Updated

The second round of peace talks between the Colombian government and Latin America’s largest remaining guerrilla group, the Revolutionary Armed Forces of Colombia, kicked off earlier this week, but the negotiations did not herald the wave of tranquility in the Andean nation that many had hoped would follow.

As leaders met in Havana for the ongoing discussions, FARC rebels ambushed a group of soldiers close to the capital of Bogotá over the weekend, which was followed by a FARC bombing of a police station near the country’s border with Ecuador that left the offices in ruins.

Late last month, Colombian troops struck their own blow against the FARC, killing the leader of the FARC’s Fifth Front and five others when they stormed a guerrilla camp.

The rebel group declared a two-month unilateral cease-fire when the formal peace talks in Havana began, but it lapsed on Jan. 20. The FARC had urged the government to temporarily cut the hostilities, but Colombian President Juan Manuel Santos has refused.

Colombia's president argues that agreeing to a cease-fire would give the FARC the opportunity to regroup, as it did during the failed 1999-2002 talks when it was granted a Switzerland-sized safe haven.
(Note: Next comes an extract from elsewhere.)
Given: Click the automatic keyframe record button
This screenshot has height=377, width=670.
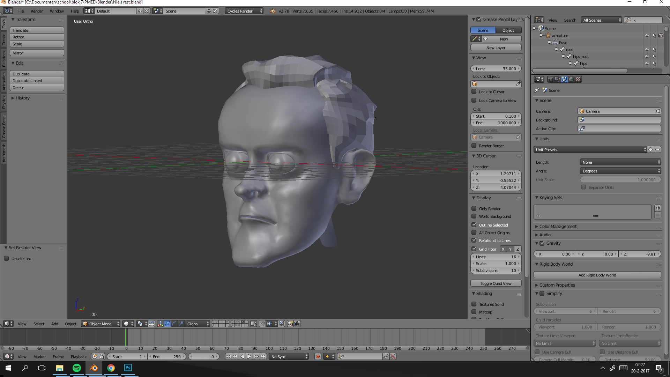Looking at the screenshot, I should click(x=318, y=356).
The two sides are still working on the first point of their six-item agenda; both sides insisted talks are developing in a respectful atmosphere.

"The FARC believes it is necessary to tackle national problems, that it urgently needs changes to unjust structures. ... If you don't want conflict, you have to remove those causes," said the rebels' lead negotiator, Ivan Marquez, back in December.

Marquez, whose birth name is Luciano Marin Arango, said Colombia needs social justice and equality for a true peace.

Both sides have made some headway by promoting an agrarian forum in Bogotá; setting up a Web site that has elicited more than 2,000 proposals for citizen participation in the peace process; and receiving thousands more ideas collected from Colombians by lawmakers back home.

The Colombian government and the FARC are looking for points of agreement upon which to build a peace accord. In a joint statement, they said talks will begin with agrarian reform, the first item on the agenda.

Formed in the 1960s, the FARC is believed to have about 9,000 members and is the oldest active guerrilla army in the Western Hemisphere.

Neither side has set a definitive date for a conclusion to the negotiations, although Santos has said they shouldn't go beyond November.